Le marchand répondit avec un sourire édenté et plein de commisération :
— Il n’a pas vu son visage. Elle était voilée. Mais elle parlait pachtou, ainsi que son compagnon.
— Elle n’était pas seule ? insista Malko.
— Non. Un homme l’accompagnait. Plus un chauffeur de taxi. Ils venaient de Peshawar.
C’était vague. Le gros Pachtou, émoustillé à l’idée de vendre sa Kalachnikov continuait, vantant la qualité de sa marchandise.
— Ils ont acheté le fusil, trois pistolets, une mitraillette Bren et un stylo-pistolet comme celui-là…
Il montrait à Malko un stylo noir, pistolet à coup déclenché par l’agrafe. C’était de quoi armer un vrai commando que la mystérieuse femme voilée avait acheté. Ils se retrouvaient au point de départ. Rassoul eut beau pousser le marchand dans ses derniers retranchements, il n’en sortit rien de plus et ils regagnèrent la voiture, déçus.

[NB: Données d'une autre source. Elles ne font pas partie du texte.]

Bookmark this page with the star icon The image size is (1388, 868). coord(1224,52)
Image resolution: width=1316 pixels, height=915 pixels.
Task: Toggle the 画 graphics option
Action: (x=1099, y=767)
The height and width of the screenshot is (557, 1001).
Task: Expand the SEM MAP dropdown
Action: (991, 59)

Au moment de partir, l’épouvantail surgit de nouveau, quêtant quelques roupies de plus, ce qui donna une idée à Malko.
— Demandez-lui s’il se souvient de la visite de cette femme.
L’épouvantail s’en souvenait très bien ! Il avait même parlé avec le chauffeur de taxi. Ce dernier lui avait dit dans la conversation que l’homme habitait le Friend’s Hôtel et qu’ils avaient ensuite retrouvé la femme au bazar !
Il ne comprit pas pourquoi Malko lui donna cinquante roupies.
La façade en ruine du cinéma Ferdous disparaissait sous les effigies en carton des stars du film. Le vacarme de la circulation sur GT Road était assourdissant. Des marchands ambulants installés tout autour du cinéma, le plus grand de Peshawar, criaient pour attirer le chaland. Les bus, les camions et les rickshaws se bousculaient sur l’avenue, essayant de ne pas écraser la foule qui émergeait du bazar, en face. Malko et Krisantem s’engagèrent dans une rue défoncée qui partait de GT Road, le long du cinéma. Une enseigne branlante annonçait Friend’s Hôtel, à quelques mètres de là.
Escortés du guide, ils pénétrèrent sous la voûte où ils trouvèrent un peu de fraîcheur. Deux jeunes Pakistanais faisaient la sieste près d’un bureau à l’entrée de l’escalier. Ils se levèrent, stupéfaits de voir des étrangers. L’un d’eux parlait anglais et Malko s’adressa directement à lui.
— Nous cherchons une femme qui habite l’hôtel, annonça-t-il en bluffant.
Le Pakistanais ouvrit des yeux comme des soucoupes. Comme si on lui avait demandé un martien.